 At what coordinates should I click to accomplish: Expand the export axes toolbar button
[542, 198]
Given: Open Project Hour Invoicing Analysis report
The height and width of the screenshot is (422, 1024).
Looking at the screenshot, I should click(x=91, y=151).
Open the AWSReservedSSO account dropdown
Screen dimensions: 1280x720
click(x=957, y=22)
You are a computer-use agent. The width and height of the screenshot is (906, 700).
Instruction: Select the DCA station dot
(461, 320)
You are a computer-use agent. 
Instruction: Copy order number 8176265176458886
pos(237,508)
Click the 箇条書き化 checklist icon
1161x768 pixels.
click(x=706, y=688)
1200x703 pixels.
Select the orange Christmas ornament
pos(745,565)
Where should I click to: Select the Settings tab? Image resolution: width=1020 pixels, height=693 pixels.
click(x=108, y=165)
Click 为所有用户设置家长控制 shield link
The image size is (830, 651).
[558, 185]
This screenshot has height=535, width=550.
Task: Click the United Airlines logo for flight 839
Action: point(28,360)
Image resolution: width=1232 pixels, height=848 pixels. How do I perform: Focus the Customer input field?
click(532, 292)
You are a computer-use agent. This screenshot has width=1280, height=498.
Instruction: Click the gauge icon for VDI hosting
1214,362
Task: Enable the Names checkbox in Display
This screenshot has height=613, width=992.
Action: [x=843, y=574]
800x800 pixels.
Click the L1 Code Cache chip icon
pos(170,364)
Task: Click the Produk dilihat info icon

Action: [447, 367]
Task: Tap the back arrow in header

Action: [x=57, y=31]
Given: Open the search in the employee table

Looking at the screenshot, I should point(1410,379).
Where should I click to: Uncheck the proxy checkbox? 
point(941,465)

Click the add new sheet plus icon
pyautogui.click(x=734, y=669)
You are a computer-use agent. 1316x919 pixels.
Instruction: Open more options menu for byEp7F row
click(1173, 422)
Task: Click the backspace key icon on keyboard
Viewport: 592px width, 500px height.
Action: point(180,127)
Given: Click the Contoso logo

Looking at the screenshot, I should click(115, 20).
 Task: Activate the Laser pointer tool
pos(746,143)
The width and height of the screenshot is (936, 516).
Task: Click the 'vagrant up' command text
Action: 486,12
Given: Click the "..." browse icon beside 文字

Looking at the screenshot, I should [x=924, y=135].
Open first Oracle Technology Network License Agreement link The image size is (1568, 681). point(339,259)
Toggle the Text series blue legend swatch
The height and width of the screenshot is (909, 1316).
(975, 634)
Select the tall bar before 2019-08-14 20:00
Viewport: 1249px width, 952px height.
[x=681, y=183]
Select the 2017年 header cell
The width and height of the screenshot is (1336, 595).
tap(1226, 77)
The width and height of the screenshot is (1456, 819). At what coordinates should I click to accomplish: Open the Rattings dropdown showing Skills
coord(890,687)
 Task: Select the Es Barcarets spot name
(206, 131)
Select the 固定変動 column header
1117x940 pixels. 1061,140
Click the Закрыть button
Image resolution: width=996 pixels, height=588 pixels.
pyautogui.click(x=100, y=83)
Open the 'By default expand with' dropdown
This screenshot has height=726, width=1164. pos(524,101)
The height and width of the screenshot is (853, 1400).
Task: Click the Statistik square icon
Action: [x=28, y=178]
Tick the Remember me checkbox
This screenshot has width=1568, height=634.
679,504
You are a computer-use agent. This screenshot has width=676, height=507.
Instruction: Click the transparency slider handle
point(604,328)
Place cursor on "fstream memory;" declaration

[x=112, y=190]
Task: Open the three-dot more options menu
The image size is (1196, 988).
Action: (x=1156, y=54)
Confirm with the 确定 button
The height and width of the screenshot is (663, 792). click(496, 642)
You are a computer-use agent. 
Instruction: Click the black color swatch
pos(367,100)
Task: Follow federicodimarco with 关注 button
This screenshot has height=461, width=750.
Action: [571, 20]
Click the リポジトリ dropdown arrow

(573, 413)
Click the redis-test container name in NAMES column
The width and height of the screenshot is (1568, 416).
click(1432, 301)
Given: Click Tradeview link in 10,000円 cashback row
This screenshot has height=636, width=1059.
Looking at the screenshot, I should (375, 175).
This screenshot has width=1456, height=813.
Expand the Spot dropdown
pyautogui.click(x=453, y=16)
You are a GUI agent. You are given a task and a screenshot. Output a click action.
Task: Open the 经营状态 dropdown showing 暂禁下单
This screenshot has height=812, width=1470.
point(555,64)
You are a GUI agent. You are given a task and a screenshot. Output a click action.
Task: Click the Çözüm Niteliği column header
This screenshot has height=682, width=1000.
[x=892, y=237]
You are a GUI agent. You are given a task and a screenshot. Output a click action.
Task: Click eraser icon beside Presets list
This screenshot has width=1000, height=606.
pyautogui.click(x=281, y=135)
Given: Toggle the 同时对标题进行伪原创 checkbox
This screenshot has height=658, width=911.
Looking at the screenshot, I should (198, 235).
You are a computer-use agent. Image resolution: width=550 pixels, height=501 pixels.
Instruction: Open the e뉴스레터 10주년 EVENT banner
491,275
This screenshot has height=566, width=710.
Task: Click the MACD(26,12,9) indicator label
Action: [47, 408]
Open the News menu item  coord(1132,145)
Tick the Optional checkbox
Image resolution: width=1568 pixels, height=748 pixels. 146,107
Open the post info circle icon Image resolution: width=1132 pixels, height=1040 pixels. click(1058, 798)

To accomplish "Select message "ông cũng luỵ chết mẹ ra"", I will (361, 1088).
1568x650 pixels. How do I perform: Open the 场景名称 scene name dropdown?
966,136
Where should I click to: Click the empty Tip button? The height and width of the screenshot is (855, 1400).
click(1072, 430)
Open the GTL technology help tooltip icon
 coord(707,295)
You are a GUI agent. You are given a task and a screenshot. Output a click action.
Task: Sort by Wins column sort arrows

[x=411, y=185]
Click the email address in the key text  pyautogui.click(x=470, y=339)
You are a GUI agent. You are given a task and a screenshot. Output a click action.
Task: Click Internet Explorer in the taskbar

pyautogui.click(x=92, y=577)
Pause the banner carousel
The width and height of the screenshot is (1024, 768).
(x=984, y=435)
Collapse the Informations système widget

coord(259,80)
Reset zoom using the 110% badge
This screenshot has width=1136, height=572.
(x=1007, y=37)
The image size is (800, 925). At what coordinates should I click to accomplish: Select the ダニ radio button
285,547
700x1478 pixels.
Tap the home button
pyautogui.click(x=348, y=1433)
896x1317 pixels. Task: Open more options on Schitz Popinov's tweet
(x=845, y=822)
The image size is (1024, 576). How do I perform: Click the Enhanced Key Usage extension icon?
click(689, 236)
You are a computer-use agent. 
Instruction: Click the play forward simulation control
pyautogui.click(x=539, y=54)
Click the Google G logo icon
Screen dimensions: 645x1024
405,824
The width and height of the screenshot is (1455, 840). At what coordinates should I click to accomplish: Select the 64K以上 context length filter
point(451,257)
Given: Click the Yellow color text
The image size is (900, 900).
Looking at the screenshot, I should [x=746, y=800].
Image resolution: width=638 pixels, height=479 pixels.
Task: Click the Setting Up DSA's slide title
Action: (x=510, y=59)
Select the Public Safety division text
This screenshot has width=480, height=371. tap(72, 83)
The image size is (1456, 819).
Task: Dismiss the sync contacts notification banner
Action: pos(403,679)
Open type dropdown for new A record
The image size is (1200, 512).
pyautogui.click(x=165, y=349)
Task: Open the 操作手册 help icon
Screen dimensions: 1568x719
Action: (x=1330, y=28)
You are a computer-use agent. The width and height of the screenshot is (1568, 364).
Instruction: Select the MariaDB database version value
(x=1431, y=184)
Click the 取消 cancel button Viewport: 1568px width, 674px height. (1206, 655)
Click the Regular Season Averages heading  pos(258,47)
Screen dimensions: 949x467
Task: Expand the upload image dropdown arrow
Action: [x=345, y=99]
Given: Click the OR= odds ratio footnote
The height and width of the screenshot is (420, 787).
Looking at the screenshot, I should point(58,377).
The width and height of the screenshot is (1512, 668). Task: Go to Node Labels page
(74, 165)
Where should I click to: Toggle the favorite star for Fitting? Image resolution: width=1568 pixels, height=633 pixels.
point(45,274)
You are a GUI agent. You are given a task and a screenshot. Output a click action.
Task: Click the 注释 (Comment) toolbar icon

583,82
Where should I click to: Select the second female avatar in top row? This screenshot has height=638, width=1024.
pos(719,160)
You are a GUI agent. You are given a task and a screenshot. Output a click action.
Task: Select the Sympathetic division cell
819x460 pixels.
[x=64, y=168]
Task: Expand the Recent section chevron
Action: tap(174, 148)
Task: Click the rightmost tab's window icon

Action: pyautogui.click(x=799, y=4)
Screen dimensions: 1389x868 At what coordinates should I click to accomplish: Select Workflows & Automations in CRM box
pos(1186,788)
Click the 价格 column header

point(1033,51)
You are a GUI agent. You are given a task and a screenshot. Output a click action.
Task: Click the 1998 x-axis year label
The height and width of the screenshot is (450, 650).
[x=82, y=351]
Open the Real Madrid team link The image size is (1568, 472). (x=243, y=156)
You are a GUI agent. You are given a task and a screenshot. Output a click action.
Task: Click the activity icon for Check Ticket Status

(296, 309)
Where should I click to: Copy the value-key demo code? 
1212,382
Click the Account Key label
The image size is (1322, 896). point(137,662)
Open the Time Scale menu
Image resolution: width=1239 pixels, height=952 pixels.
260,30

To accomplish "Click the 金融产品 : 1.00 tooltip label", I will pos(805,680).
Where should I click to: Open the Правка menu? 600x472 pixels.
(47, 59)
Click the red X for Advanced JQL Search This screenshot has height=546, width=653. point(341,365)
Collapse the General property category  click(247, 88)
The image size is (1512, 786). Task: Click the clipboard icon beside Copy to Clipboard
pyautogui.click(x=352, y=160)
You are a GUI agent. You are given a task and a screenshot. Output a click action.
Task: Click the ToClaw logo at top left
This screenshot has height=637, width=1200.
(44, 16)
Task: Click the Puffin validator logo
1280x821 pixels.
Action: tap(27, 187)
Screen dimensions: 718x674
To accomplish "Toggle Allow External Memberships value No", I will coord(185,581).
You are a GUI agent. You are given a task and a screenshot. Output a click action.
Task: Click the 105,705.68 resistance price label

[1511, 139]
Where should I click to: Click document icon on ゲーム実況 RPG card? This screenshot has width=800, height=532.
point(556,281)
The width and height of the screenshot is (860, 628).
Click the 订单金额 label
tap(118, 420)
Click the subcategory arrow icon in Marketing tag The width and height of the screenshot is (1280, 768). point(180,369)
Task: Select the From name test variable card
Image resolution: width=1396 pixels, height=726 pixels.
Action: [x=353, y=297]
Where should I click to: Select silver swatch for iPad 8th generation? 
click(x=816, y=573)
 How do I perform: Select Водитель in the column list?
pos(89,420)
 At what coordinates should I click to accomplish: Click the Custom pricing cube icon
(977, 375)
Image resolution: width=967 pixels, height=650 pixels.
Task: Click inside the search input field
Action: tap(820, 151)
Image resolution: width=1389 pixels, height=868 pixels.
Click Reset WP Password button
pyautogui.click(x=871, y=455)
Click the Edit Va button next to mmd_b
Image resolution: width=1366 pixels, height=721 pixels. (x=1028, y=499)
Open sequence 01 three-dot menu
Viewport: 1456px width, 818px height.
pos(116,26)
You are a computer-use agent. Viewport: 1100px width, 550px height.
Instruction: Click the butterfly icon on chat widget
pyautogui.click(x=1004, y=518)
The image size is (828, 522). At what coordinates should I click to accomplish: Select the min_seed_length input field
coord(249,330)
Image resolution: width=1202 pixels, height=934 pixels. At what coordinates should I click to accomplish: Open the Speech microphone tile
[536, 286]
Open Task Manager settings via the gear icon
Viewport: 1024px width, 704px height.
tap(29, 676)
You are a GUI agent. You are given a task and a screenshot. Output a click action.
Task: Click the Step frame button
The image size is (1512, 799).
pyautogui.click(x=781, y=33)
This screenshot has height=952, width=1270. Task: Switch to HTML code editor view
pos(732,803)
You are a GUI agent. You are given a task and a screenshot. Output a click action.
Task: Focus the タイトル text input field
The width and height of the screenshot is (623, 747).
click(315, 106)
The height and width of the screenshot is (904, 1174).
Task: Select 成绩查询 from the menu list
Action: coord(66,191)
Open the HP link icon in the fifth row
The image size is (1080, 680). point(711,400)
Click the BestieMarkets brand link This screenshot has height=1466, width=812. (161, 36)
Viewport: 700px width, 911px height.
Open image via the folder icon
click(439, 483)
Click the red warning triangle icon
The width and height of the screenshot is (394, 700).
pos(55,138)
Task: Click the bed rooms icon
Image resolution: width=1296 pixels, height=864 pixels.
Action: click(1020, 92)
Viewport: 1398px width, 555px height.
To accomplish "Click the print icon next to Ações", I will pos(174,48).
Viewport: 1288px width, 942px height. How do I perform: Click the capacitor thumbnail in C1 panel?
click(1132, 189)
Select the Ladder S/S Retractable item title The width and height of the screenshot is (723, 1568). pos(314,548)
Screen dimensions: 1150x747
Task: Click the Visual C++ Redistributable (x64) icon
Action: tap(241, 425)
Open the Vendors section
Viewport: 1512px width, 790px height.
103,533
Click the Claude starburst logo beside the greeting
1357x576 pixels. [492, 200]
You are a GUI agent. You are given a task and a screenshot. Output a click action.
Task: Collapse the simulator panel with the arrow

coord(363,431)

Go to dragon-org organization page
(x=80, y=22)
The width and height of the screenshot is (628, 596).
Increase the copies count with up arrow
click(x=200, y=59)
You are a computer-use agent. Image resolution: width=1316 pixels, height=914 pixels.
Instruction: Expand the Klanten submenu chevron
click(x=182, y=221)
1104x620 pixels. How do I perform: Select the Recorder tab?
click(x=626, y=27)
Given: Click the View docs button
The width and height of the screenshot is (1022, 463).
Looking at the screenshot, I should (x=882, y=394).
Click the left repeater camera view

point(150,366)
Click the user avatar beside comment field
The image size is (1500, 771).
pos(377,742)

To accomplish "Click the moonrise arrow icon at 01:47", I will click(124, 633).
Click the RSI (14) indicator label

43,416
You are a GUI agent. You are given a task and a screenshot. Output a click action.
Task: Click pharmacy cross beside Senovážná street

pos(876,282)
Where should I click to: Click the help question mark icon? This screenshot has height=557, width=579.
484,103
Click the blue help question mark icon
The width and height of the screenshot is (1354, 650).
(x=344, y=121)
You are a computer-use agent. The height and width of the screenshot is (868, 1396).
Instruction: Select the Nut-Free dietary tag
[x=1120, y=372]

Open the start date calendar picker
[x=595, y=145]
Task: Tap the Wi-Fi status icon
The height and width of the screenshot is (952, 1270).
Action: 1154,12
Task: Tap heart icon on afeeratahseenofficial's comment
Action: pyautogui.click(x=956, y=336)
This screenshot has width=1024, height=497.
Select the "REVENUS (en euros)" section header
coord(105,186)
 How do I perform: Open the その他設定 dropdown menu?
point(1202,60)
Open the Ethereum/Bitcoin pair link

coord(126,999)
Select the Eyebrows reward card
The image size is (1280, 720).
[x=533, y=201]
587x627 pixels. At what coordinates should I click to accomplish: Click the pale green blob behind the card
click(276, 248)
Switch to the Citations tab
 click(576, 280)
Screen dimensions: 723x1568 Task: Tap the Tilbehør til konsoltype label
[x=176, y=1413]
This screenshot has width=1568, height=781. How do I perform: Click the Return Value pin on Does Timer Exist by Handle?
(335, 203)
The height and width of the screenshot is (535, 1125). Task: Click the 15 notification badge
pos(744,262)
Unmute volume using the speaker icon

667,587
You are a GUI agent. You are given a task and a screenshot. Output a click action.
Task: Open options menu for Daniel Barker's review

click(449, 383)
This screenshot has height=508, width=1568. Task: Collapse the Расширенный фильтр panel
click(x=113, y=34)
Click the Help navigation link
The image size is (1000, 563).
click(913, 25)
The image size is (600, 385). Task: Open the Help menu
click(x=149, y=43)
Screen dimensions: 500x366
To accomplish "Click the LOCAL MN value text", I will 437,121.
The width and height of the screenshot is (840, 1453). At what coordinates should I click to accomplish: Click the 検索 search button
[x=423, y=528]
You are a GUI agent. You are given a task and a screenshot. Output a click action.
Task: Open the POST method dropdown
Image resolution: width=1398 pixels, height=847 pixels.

> [Work to complete]:
Rewrite the rows starting at the line that has "Image resolution: width=1232" and ending after the line that has "Looking at the screenshot, I should click(115, 20).", replacing "checkbox" with "check box" and keeping everything else the same.

> [The response]:
Image resolution: width=1232 pixels, height=848 pixels. How do I perform: Focus the Customer input field?
click(532, 292)
You are a computer-use agent. This screenshot has width=1280, height=498.
Instruction: Click the gauge icon for VDI hosting
1214,362
Task: Enable the Names check box in Display
This screenshot has height=613, width=992.
Action: [x=843, y=574]
800x800 pixels.
Click the L1 Code Cache chip icon
pos(170,364)
Task: Click the Produk dilihat info icon

Action: [447, 367]
Task: Tap the back arrow in header

Action: [x=57, y=31]
Given: Open the search in the employee table

Looking at the screenshot, I should point(1410,379).
Where should I click to: Uncheck the proxy check box? 
point(941,465)

Click the add new sheet plus icon
pyautogui.click(x=734, y=669)
You are a computer-use agent. 1316x919 pixels.
Instruction: Open more options menu for byEp7F row
click(1173, 422)
Task: Click the backspace key icon on keyboard
Viewport: 592px width, 500px height.
Action: point(180,127)
Given: Click the Contoso logo

Looking at the screenshot, I should click(115, 20).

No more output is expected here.